Microsoft Relents, Will Change Windows 7 UAC


After some hemming and hawing, Microsoft has decided to change User Account Control in Windows 7 to address security issues raised by Windows 7 beta testers.

In a late Thursday blog post, Jon DeVaan, senior vice president of the Windows Core Operating System division at Microsoft, and Steven Sinofsky, senior vice president for the Windows and Windows Live Engineering Group, said the UAC changes will be included in the Windows 7 Release Candidate, which will follow the Windows 7 beta. Microsoft isn't commenting on the timing of the release.

In the past week, Windows 7 beta testers have discovered two security flaws in Windows 7 UAC: one that disables UAC in Windows 7 without any user interaction, the other that could allow attackers to create malware that piggybacks on Microsoft-signed applications and code that are designed to automatically elevate to administrative level to minimize UAC prompts.

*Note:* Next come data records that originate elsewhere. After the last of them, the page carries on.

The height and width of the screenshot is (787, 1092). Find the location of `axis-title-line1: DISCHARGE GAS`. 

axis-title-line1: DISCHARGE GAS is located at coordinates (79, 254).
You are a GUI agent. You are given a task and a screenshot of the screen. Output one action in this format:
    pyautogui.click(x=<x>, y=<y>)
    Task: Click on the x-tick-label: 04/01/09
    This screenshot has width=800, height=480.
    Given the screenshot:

To fix the second flaw, Microsoft will configure the Windows 7 UAC control panel to run in a high-integrity process, which requires elevation. Sinofsky and DeVaan acknowledged this as a bug fix that was already under development, and said Microsoft is aware of "a couple of others similar to that."

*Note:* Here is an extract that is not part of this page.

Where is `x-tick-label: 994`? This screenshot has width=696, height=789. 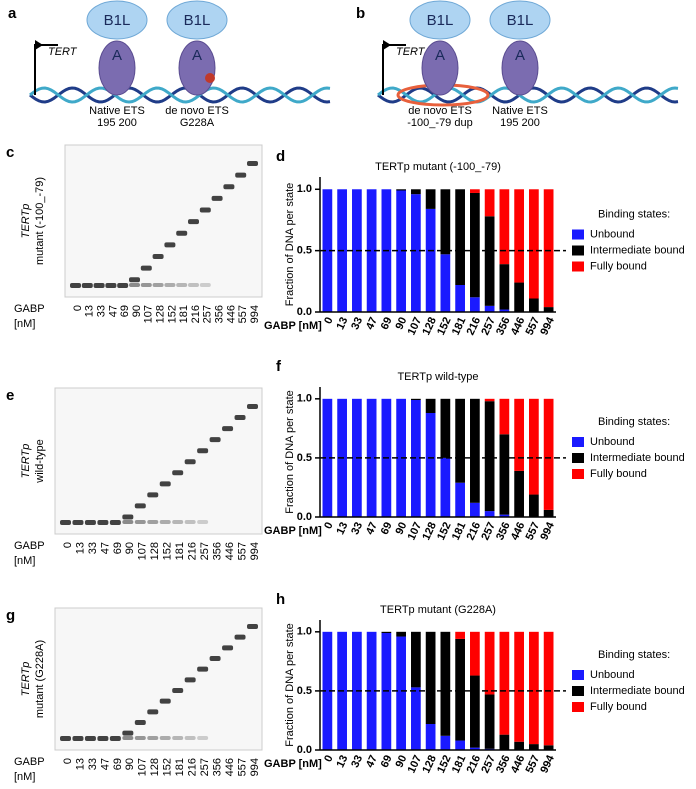 x-tick-label: 994 is located at coordinates (548, 532).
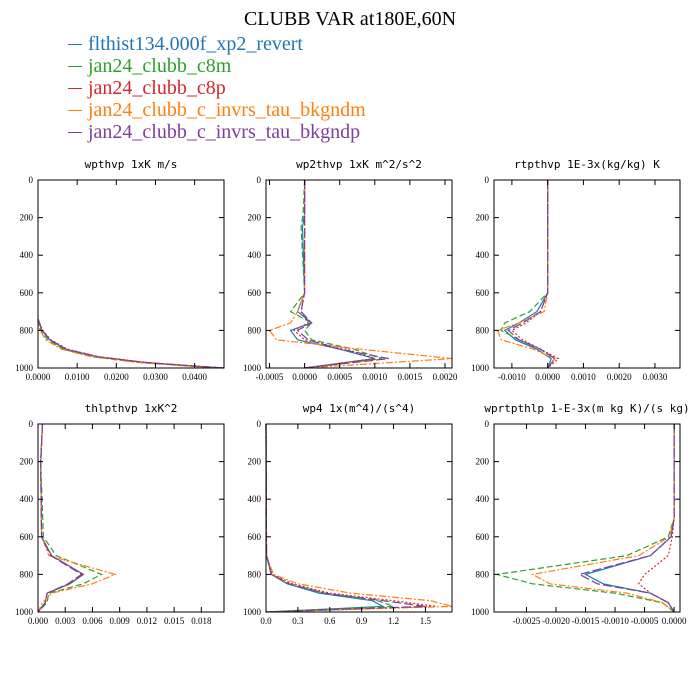 The height and width of the screenshot is (700, 700). I want to click on x-tick-label: 0.0300, so click(156, 377).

But Microsoft still doesn't appear to consider the first UAC flaw a vulnerability. Microsoft will alter Windows 7 UAC so that any changes to UAC's settings will prompt users for confirmation, but that change is simply Microsoft's response to user feedback, Sinofsky and DeVaan said.

Since the UAC flaws surfaced, Microsoft has denied that they qualify as actual security 'vulnerabilities' as defined by the security industry. Microsoft's stance is that malware would have to make its way onto PCs without users' consent in order for attackers to take advantage of the UAC issues, and Microsoft hasn't received any reports of that happening.

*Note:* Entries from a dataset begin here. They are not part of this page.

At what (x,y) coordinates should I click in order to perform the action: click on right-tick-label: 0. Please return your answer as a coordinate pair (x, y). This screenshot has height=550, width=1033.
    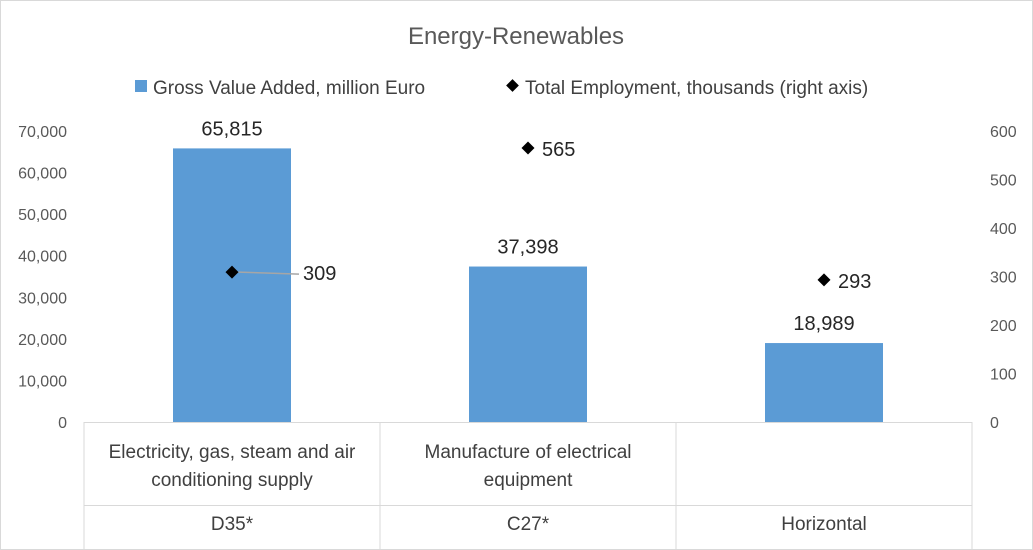
    Looking at the image, I should click on (994, 424).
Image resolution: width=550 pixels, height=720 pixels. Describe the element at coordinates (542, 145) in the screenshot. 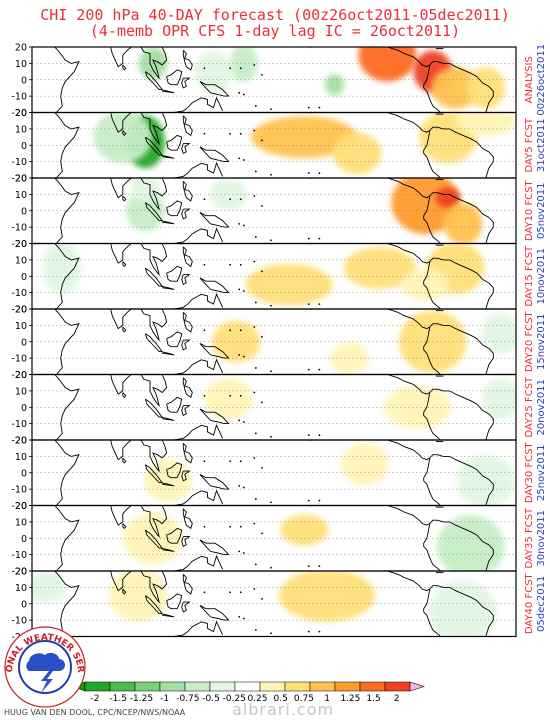

I see `panel-date-label: 31oct2011` at that location.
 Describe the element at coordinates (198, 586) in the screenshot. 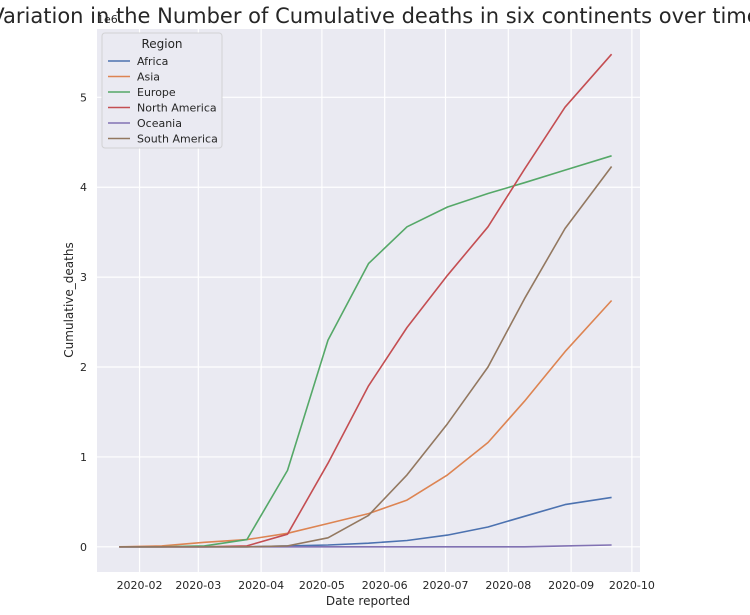

I see `x-tick-label: 2020-03` at that location.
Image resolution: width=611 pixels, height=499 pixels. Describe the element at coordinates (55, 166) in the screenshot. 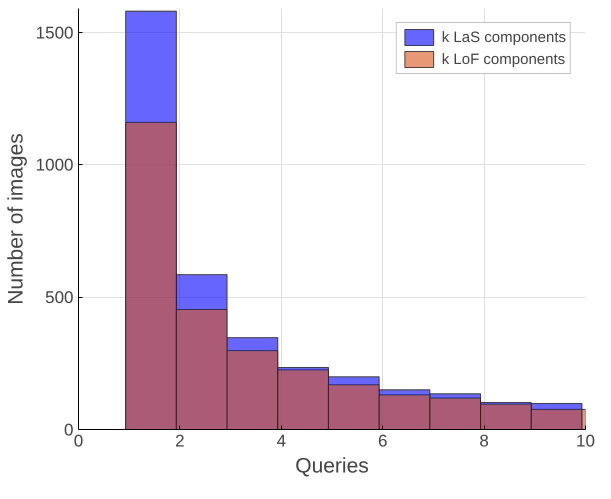

I see `y-tick-label: 1000` at that location.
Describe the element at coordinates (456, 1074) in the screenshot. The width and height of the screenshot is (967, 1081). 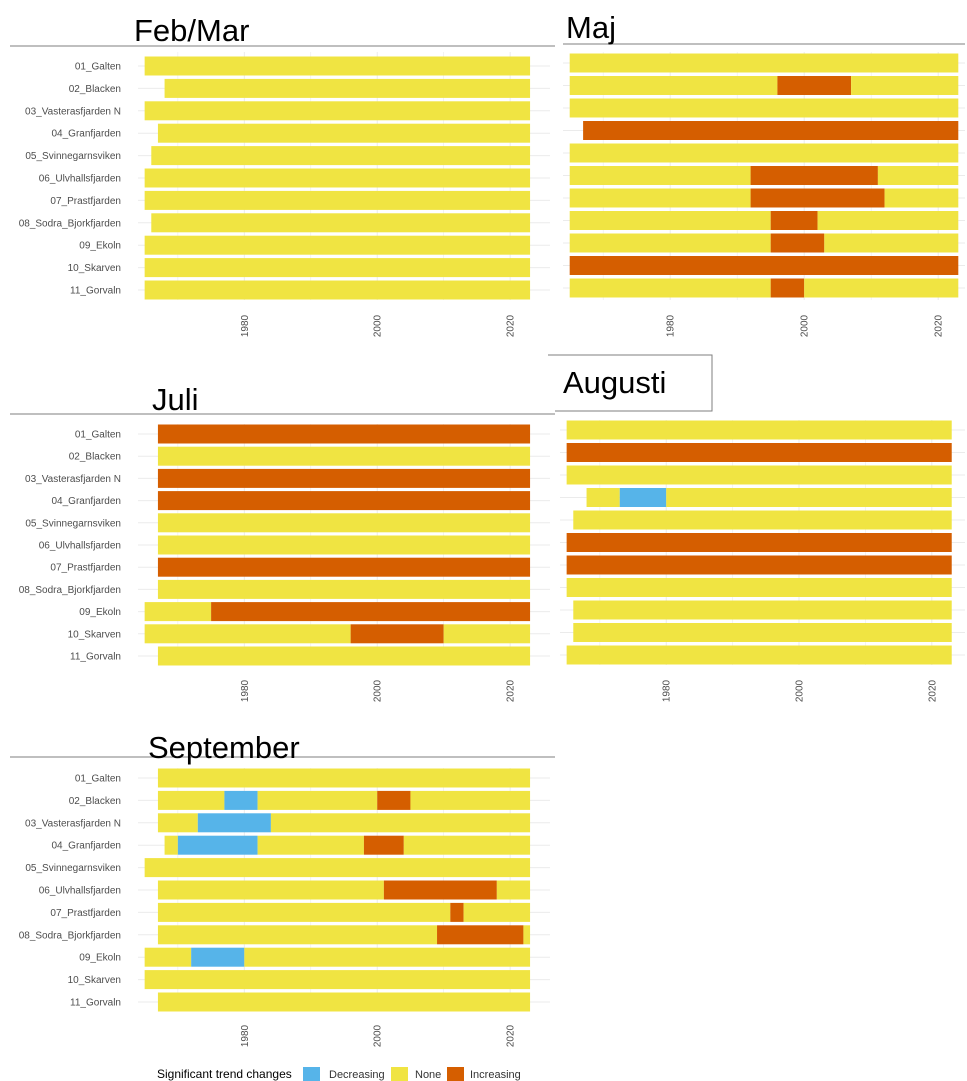
I see `legend-swatch-increasing` at that location.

Still, Microsoft's decision will help silence critics who've begun to see parallels between its handling of the Windows 7 UAC reports and its handling of Windows Vista complaints. With Vista, Microsoft often attributed user difficulties to the design changes it had made to the OS.

However, there are still plenty of security experts who feel that UAC is a flawed concept that does little to enhance security, and who believe Microsoft needs to overhaul it or scrap it entirely.

Bruce Schneier, British Telecom's chief security technology officer, sees the Windows 7 UAC episode as an example of many PC users' mistaken assumption that security is something that should operate invisibly in the background.

"Security means it's going to be hard to use. If you're annoyed by having to take a key out of your pocket to unlock your door, and you remove the lock, you lose the security," said Schneier.

"Is there a better technological alternative to UAC? Yes, but it's going to cost money, and it's also going to be inconvenient, just in a different way."